Michel Maffesoli : Il y a quelque chose d’effrayant dans cette affirmation d’un État qui veut « faire le bien des gens, malgré eux ». On ne peut s’empêcher de penser aux divers totalitarismes qui au siècle dernier notamment voulaient « éduquer le peuple ». Les déclarations de la secrétaire d’État à l’Économie ont un petit air de «révolution culturelle » de sinistre mémoire.
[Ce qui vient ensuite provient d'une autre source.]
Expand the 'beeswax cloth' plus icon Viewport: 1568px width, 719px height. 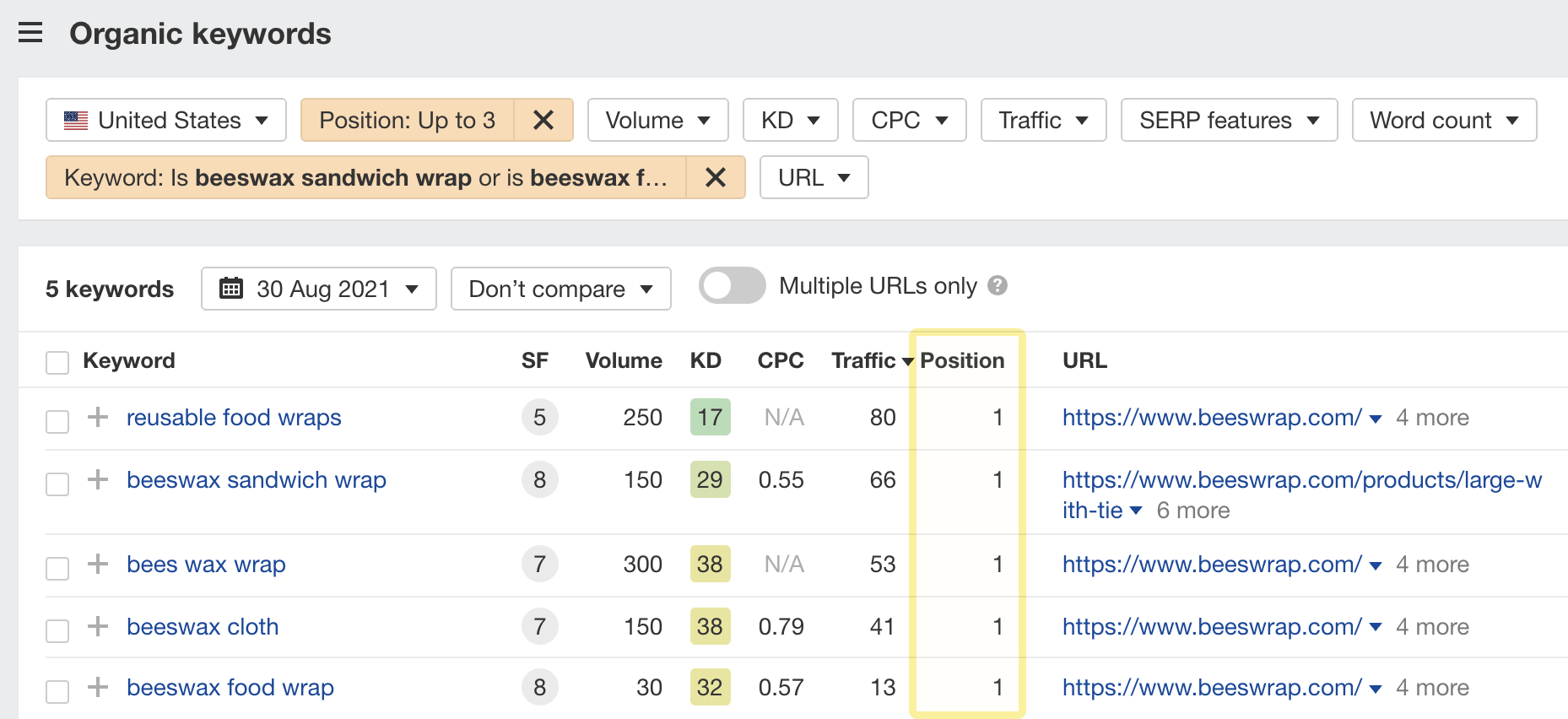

Certes les étudiants lancés par Mao Tsé Tung à la chasse aux intellectuels bourgeois, ont atteint des sommets de barbarie de masse que notre pauvre ministre n’imaginerait pas.

Il n’empêche, toute volonté « éducative » risque de dégénérer en « rééducation ». Particulièrement quand il s’agit d’éradiquer les « stéréotypes » de genre, qui ne sont après tout qu’une des nombreuses manières dont les sociétés se représentent et vivent la différence entre les sexes.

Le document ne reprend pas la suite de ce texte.